Although the existence of the Kepler 385 planetary system has been known for quite some time, refined methods and data have allowed scientists to gain a deeper understanding and make new discoveries. This updated catalogue comprises a comprehensive list of all confirmed Kepler planet candidates that orbit and transit a single star. Among these, Kepler 385 holds significant intrigue, as it is home to seven planets in close proximity to their star, subjecting them to an intense heat bath. All seven planets are larger than Earth but smaller than Neptune. The star itself, Kepler 385, bears similarities to our Sun, albeit being slightly larger and hotter. It represents an exceptional rarity among stars, hosting more than six planets or planet candidates in its orbit. The two innermost planets bear a resemblance to Earth, being marginally larger in size. According to the updated catalogue, these planets are likely rocky with the possibility of having thin atmospheres. In contrast, the remaining five planets have radii approximately double that of Earth and probably boast thick atmospheres.

Jason Rowe, co-author and Canada Research Chair in Exoplanet Astrophysics and Professor at Bishop’s University in Quebec, Canada, highlighted that this revision of the Kepler Exoplanet catalogue delivers a cohesive analysis of exoplanet properties. These advancements in understanding allow scientists to undertake an in-depth study of the fundamental characteristics of exoplanetary systems. Moreover, they serve as a means to compare these distant worlds to our own Solar System and closely examine individual systems like Kepler 385.

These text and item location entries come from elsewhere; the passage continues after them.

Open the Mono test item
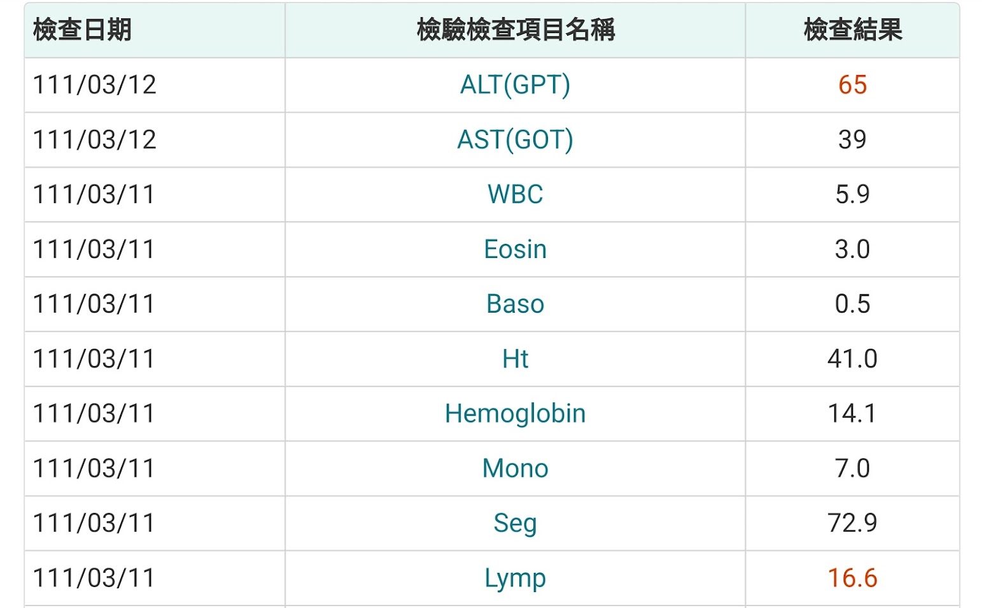The image size is (982, 608). pos(515,468)
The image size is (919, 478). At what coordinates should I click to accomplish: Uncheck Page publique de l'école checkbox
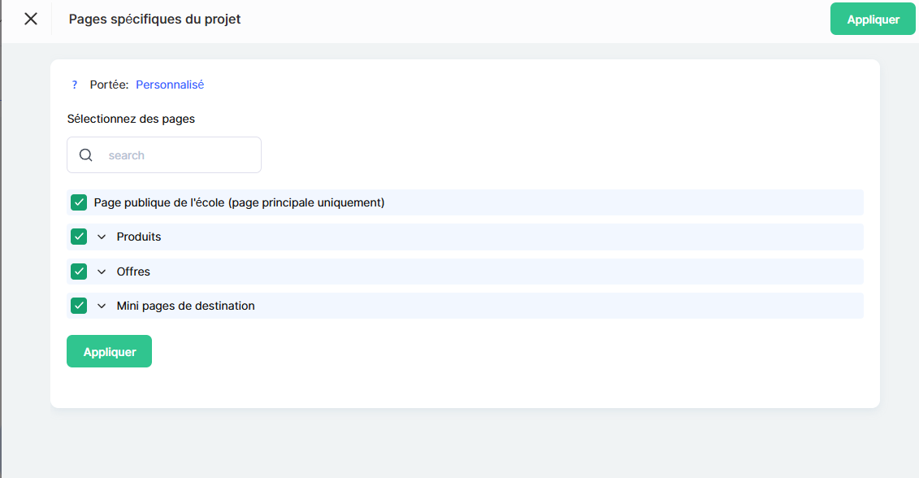(79, 202)
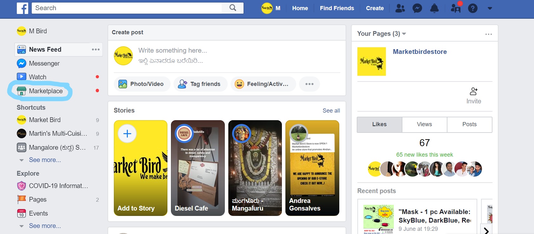Expand See more under Explore
This screenshot has width=534, height=234.
(45, 226)
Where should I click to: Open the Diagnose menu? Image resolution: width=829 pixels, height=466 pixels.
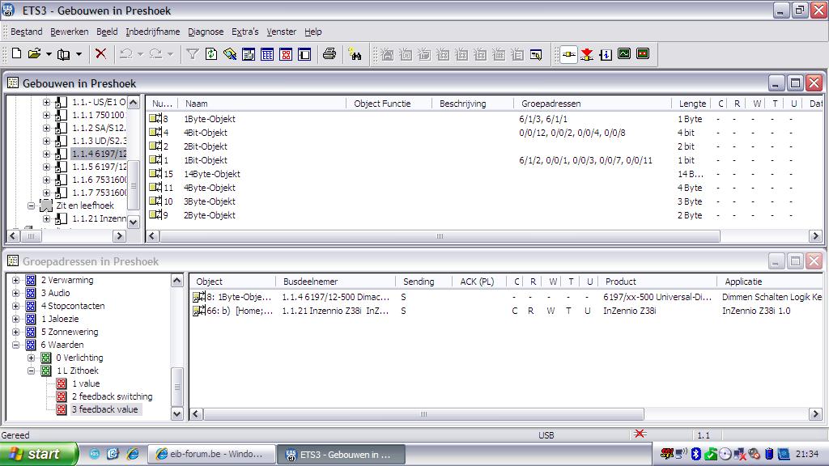click(206, 32)
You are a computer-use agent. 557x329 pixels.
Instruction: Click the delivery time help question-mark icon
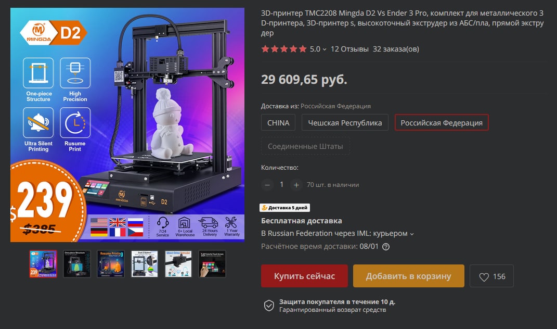(x=386, y=246)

The significance of the updated Kepler catalogue extends beyond the Kepler 385 system. The catalogue encapsulates nearly 4,400 planet candidates and 700 multi-planet systems, providing a rich array of research opportunities. Leveraging improved measurements of the host stars, especially from the European Space Agency’s Gaia star-measuring spacecraft, the team of researchers conducted a detailed analysis of the distribution of transit durations. These durations, which play a crucial role in probing exoplanet distributions, involve orbital eccentricities ranging from circular to highly elongated orbits. In the absence of sufficient data to measure eccentricities individually, the researchers developed methods to characterize the distribution of eccentricities across a population of transiting exoplanets. This aspect holds immense importance in the updated Kepler catalogue and led to intriguing conclusions. Notably, the researchers demonstrated that systems with more transiting planets exhibit more circular orbits, challenging previous studies that relied on complex models.

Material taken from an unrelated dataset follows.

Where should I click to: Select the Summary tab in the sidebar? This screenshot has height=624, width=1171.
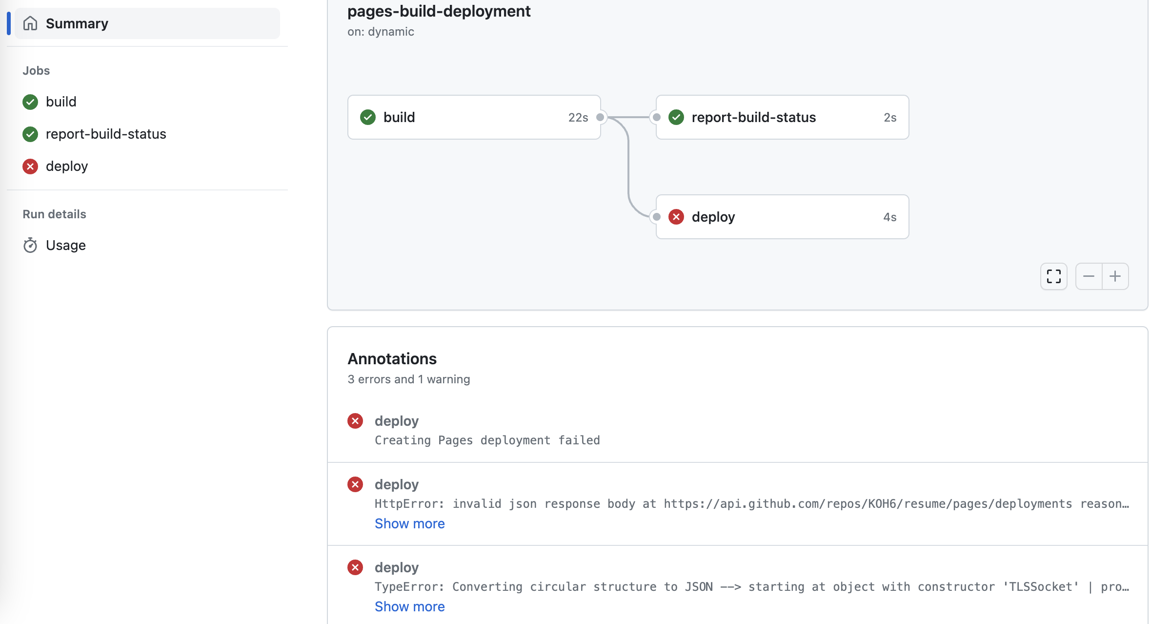coord(77,23)
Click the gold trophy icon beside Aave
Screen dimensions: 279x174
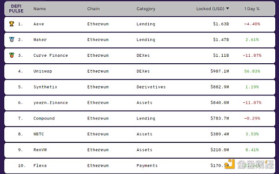point(12,24)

While the Kepler 385 system boasts seven planets positioned within the habitable zone, their chances of supporting life are slim. These planets are subjected to intense radiation, receiving more heat per unit area from their star than any planet in our Solar System. However, this updated work focuses primarily on presenting a more detailed and accurate Kepler catalogue, eschewing questions of habitability. As the authors mention, despite more than a decade since Kepler ceased its collection of data, the catalogue still stands as the most comprehensive and homogeneous collection of exoplanets known to date.

Thanks to NASA’s Kepler mission, the scientific community has gained profound insights into the vast exoplanet population. With the recent updates and refinements to the Kepler catalogue, astronomers now possess a more precise understanding of the properties and characteristics of countless exoplanets. As scientists continue to analyze this wealth of data, the potential for further discoveries and developments seems limitless. The updated Kepler catalogue holds the promise of unveiling deeper secrets and helping reconcile distant worlds with our own.